Kaiser’s chest room has a refurbished generator from Shimadzu Medical Systems (Torrance, Calif.) coupled with the Canon CXDI-11 upright detector. The other two radiographic rooms each use GE Medical Systems (Waukesha, Wis.) generators with Canon digital detectors.

The installation of the new systems took place while the new outpatient facility was built around them. Roger Boots, vice president of sales and marketing at Diagnostic Imaging Inc. (Jacksonville, Fla.), the distributor that handled the installation, feels that being a larger facility, Kaiser Permanente was at an advantage, because it was used to major construction projects and equipment upgrades.

While the construction process itself didn’t prove too distracting, the IT issues with the installation got somewhat complicated and the bureaucracy of a large health system loomed, according to Boots.

“[Kaiser’s IS people] were not aware until the last minute just how much data we’d be putting onto the network,” Boots explains. “Kaiser has national ordinances about what can go on the network and what can’t. We had to get waivers from the national ordinance board to get onto the network in the first place. It was quite an ordeal.”

Boots says the facility was at an advantage having a high-capacity network in place, but having to change out of Kaiser’s existing model made it a challenge. He feels a smaller facility may be more flexible on the issue.

Boots says the clinicians at the facility noted almost immediately the lack of patients in the waiting room for the busy facility, which processes an average of 170 patients per day.
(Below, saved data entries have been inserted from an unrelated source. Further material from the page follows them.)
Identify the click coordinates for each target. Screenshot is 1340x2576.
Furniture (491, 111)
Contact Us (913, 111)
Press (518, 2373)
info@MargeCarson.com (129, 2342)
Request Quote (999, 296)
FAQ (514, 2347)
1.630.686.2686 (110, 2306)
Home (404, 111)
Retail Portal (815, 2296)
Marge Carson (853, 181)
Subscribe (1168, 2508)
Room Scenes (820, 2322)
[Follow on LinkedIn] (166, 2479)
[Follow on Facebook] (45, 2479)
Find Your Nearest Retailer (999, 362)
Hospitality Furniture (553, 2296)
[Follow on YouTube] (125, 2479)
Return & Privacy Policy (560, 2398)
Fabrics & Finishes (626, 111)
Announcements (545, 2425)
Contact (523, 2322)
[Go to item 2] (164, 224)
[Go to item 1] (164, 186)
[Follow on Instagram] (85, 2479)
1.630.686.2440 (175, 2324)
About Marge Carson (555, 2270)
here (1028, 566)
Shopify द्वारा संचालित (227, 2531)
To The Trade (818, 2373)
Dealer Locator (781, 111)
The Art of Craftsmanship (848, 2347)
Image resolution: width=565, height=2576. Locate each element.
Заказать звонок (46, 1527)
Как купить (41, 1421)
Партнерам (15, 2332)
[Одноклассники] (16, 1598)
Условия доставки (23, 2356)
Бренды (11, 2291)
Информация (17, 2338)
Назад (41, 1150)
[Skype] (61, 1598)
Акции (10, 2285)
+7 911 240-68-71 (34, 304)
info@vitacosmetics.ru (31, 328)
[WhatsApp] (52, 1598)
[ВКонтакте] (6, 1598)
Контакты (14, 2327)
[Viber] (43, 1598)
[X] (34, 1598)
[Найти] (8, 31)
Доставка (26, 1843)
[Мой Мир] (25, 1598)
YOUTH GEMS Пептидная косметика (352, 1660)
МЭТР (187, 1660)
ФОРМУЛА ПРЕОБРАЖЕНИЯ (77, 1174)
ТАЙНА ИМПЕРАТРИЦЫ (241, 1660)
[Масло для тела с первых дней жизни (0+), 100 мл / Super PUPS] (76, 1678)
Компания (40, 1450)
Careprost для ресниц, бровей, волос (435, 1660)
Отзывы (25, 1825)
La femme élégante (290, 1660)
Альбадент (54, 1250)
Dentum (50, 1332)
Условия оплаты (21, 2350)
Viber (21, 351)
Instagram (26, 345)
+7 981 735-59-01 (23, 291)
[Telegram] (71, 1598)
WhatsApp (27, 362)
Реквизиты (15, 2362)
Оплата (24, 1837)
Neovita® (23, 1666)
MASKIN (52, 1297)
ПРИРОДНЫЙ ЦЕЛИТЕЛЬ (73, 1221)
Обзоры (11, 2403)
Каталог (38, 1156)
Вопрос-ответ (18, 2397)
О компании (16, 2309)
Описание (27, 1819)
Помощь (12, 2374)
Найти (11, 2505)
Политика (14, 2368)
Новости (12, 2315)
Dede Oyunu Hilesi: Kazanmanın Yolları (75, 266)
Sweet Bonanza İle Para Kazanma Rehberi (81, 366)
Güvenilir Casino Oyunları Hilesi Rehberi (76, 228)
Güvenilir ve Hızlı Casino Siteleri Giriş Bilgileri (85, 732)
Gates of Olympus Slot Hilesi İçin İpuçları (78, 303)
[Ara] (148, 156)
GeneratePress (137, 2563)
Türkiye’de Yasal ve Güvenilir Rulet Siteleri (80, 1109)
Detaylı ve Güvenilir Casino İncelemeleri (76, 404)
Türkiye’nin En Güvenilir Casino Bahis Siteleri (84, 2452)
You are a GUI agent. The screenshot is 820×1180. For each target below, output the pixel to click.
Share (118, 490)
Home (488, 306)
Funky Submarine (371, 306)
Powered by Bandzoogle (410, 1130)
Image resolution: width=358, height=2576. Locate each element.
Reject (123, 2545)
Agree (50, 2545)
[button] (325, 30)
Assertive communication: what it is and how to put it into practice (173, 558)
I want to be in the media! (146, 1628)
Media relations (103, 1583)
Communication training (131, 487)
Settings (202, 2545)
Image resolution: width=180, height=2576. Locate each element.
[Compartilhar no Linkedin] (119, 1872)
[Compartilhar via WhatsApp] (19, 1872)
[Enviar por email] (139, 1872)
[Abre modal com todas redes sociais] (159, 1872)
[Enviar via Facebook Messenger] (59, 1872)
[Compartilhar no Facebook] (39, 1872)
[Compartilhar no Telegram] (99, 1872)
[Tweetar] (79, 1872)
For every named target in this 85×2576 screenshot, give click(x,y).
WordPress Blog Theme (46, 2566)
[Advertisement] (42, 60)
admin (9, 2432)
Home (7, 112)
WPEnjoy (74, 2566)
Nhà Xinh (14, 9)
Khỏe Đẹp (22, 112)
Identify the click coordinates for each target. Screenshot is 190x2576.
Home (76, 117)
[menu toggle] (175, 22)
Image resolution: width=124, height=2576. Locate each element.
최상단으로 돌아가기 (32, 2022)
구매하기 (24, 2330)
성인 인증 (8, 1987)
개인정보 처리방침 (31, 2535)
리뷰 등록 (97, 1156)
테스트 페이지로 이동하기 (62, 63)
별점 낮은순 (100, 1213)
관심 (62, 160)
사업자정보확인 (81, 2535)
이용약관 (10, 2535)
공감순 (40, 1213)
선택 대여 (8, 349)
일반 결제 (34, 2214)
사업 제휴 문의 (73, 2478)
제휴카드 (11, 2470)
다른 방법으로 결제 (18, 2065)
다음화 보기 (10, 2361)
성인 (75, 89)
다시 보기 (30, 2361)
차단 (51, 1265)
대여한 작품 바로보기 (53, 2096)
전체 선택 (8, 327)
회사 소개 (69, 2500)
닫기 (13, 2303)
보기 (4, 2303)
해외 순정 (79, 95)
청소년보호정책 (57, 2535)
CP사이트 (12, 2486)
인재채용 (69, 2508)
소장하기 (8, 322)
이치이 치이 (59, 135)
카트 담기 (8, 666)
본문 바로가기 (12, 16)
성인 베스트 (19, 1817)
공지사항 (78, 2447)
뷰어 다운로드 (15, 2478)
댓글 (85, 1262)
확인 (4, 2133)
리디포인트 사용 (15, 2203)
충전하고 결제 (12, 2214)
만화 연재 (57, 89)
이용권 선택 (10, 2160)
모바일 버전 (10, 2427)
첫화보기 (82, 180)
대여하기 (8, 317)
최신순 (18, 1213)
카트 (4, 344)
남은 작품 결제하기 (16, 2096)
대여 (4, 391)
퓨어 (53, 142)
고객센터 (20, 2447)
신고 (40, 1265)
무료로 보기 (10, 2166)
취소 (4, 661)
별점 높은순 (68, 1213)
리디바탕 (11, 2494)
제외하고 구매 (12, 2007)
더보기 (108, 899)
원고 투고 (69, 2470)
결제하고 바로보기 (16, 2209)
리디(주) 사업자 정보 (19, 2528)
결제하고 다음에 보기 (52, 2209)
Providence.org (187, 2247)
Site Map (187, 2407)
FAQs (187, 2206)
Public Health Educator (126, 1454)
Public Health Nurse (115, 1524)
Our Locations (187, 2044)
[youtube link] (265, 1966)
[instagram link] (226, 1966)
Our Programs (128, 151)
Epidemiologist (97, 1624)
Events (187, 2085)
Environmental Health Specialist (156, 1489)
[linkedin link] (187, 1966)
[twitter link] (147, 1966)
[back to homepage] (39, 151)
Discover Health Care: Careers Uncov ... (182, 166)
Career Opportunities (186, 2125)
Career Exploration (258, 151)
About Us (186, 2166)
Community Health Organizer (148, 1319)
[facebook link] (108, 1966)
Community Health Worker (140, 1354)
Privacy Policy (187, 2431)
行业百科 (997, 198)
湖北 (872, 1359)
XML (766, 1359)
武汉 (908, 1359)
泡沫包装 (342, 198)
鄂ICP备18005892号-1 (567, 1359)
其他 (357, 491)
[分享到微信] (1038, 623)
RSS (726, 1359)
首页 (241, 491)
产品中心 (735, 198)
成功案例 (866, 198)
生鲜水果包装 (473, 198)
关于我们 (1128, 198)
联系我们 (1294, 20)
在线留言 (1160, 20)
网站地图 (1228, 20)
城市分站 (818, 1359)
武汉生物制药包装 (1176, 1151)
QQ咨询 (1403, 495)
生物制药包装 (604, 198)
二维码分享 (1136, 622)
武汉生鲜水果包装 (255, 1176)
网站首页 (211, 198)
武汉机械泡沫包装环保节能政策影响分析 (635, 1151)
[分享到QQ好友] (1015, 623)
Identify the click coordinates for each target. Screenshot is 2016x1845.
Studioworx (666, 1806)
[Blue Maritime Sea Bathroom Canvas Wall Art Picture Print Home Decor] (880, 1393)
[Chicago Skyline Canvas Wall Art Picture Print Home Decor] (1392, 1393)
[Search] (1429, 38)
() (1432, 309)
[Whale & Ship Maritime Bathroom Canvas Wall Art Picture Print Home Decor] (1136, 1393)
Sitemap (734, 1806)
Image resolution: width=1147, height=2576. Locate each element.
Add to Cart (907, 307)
Piraino says there were some informatics and related issues to deal with at the installations at Cleveland Clinic, especially getting the HIS and DR systems to talk with each other. But does being a larger and more research-oriented facility provide an advantage in terms of IS and network infrastructure? While size isn’t necessarily a prerequisite for having a strong network infrastructure, the two typically go hand in hand. The larger facilities usually require a stronger network backbone for the amount, frequency and size of digital studies sent across it.

Back in 1998 when the two Swissray DR systems were installed at the 600-bed UTMB site, planners were concerned with the effect DR images would have on the hospital’s network. At a large facility, the size and number of digital images sent across a network is a serious concern. Rather than greatly impacting the rest of the facility, the DR systems were put on an isolated network as an added precaution. Like many other facilities, the IS department at Texas had no idea what to expect from DR images and were likely to have underestimated the size of the digital images and the frequency with which they would be produced with a DR system.

A larger, more geographically diverse facility has to think of new ways to get its DR images to the different users on the network. UTMB has more than 170 nodes on its PACS network, including 60 PACS workstations. In the coming months, the facility plans on distributing PACS workstations to its outpatient facilities. As part of that project, organizers are planning on utilizing Web servers to offer quicker access to images on the archive.

The disadvantage of being a large, more geographically diverse facility or system comes when physically installing the clinical review stations for a full PACS. Piraino says there are more than 1,000 locations at which physicians may need access to the PACS and getting those review stations up and running takes time – and nobody wants to be the last on the list.

Coming to a (high) resolution
The cost justification of a DR system is something not many clinicians like to think about, but administrators are forced to dwell on. Does that cost justification seem more realistic in a larger facility?

According to the DR sites polled, the economic and workflow benefits of a DR system are more clearly demonstrated in a larger facility. When exam times are trimmed on a per-exam basis, the greater the number of exams, the greater total time saved or the more total exams can be done in the same time frame. That’s the simple economic reality.

“When you go to this technology, you would like to be able to do more exams in the new room than you did in the older environment to keep costs the same or less,” says Piraino. “So you need to be able to provide that volume in the locations you put those things into; volumes of 100 a day or more. Having that volume helps so you can really take advantage of productivity gains.”

Certainly there are advantages to using a DR system at a smaller facility, and next month Medical Imaging will look into those benefits in more detail. end.gif (810 bytes)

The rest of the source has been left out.